PAINTING OF A CHURCH BUILT BY M. SEBERJAKOW
The three months’ night was passed amid comfortable surroundings. They shot the white bear. They read, dreamed, told stories, and played cards interminably. They received continual visits from delighted natives, come on perilous pilgrimages to the magic European house, with its lavish food novelties, its devil-boxes that talked, sang, and played music.
When the three months’ day came again, they made a great sledge expedition north to the Straits of Tchekin, called The Unknown and the Bear Straits. Borissoff, as usual, made quantities of paintings. He named one enormous glacier after Count Witte.
“One morning I went out to paint it, shining like silver in the sunlight. I had scarcely finished making the rough sketch,” he tells, “when a noise of shuffling and deep breathing attracted my attention. Glancing round, I saw to my horror the shaggy white body of a great polar bear within ten feet of my back. He had been watching me paint. Now, taking my fright for hostility, he lost interest in art and advanced toward me, with a paw uplifted. Springing back, I snatched my rifle, crying: ‘Oshkai! Oshkai!’ hoping that my companions might hear. Dropping on one knee, I fired; but the bullet only caused the great bear to roar and dash toward me. I fired again. The shot was more effective. It slowed his progress. Then three shots rang from behind an icy boulder; for my companions had heard and come to my rescue, and I was saved.”
Good luck, however, could not stay with the expedition. First, their best dogs went mad, not from hydrophobia, but from the strange craze of the ice, which affects men and dogs alike. Then food failed. The remaining dogs starved, though they killed their few reindeer to feed both themselves and the dogs. When nothing remained to kill, they were glad to eat the refuse of their previous camps. Amid hair-breadth escapes, suffering from starvation and exhaustion, they wandered back on foot to their portable house, where the arrival of the Russian military transport-ship, the “Pakhtoosoff,” ended their courageous preparations for a second wintering. Leaving the house and its stores to their faithful Samoyeds and carefully packing 418 Borissoff’s three hundred paintings, they steamed back to civilization.

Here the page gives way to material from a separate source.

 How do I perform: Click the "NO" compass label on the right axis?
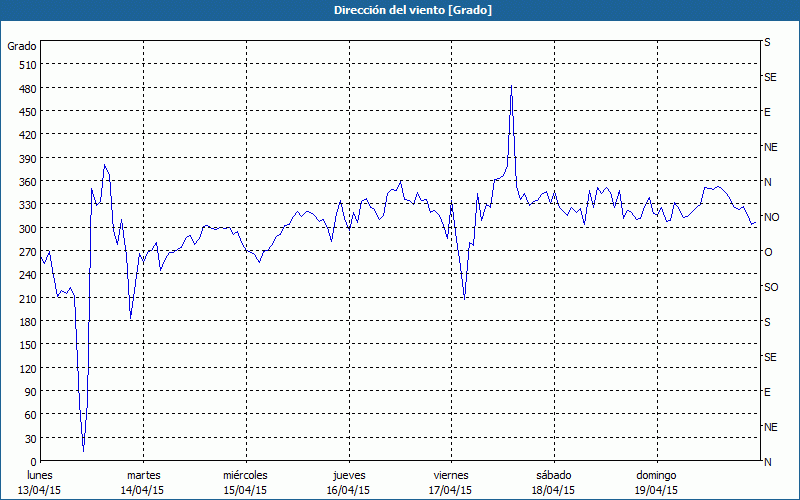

Borissoff’s Revelation of Arctic Color
When Borissoff arrived at St. Petersburg, the Tsar sent for him. His impression of the Emperor was of “a quiet gentleman who takes a keen delight in art.” The Empress, herself a painter of portraits, was immensely interested; and the first exhibition of the paintings took place in the White Salon of the Winter Palace. Other exhibitions followed in other capitals of Europe. In Berlin, the exhibit was patronized by the German Empress; in Munich, by the Prince Regent. In Paris the French Government bought “In the Kara Sea”; while in London the court set pointed the way to all good Englishmen to their exhibition at the Grafton Galleries.

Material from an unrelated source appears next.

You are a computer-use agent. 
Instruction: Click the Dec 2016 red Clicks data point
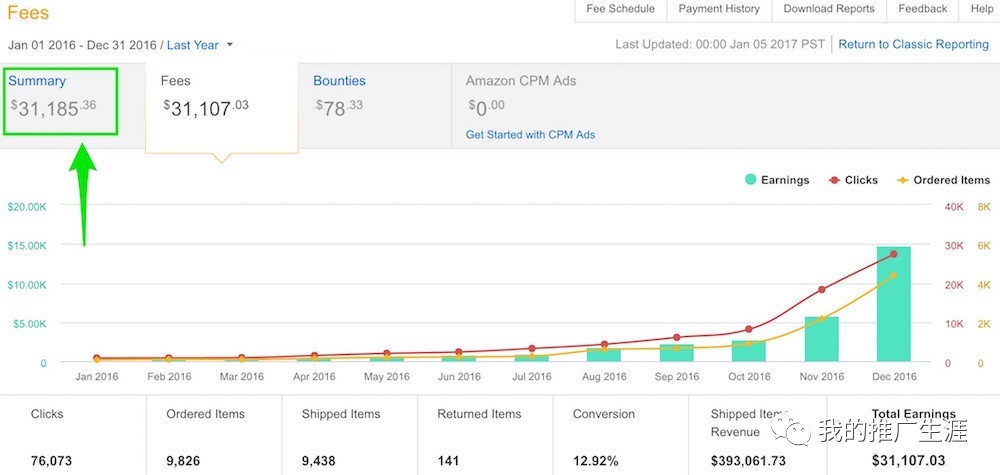coord(893,255)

The extraordinary thing about the paintings is, of course, their revelation of the colors of the frozen world of the polar circle. In a region which our ignorant imagination shrouds in dull sepia tones, Borissoff reveals lights that we never dreamed to be on land or sea. There is an effect of strange, mysterious brilliancy in one of his largest canvases, entitled “In the Kingdom of Death.” Dark icebergs tower above the open sea; while through heavy purple-black clouds, melting to blue and mauve, break lines of lurid red light from the August sunrise, that throw an orange-red glow along steely, blue-black waters.
“Midnight in the Kara Sea”—selected by the French Government’s experts as Borissoff’s most extraordinary production—shows a sky of glowing orange, and floes of ice drifting on black waters. An unearthly yellow-green light illumines the deep blue shadows of “A Polar Winter Night.” Two polar bears stand in a great expanse of snow; the moon’s rays fall across rocks and project their outline in black shade. The snow is wonderfully rendered—thick, soft, and glistening, after a recent fall.
“Looking for the Reindeer—Evening” shows a snowy landscape with a firmament of yellow. In “The Cold Became More Severe” gray plains are seen beneath a sky of clear apricot. “A Halting Place” has a dark blue-gray sky, brown-gray ice, a belt of snow, and a range of hills with patches of brown rock showing beneath the snow. Two polar bears lying dead on the ice in front are admirably done; and the whole picture is full of stern romance. The romantic quality of Borissoff’s best pictures comes, in part, from the fact that he makes us understand that people live in these awful places—or have lived!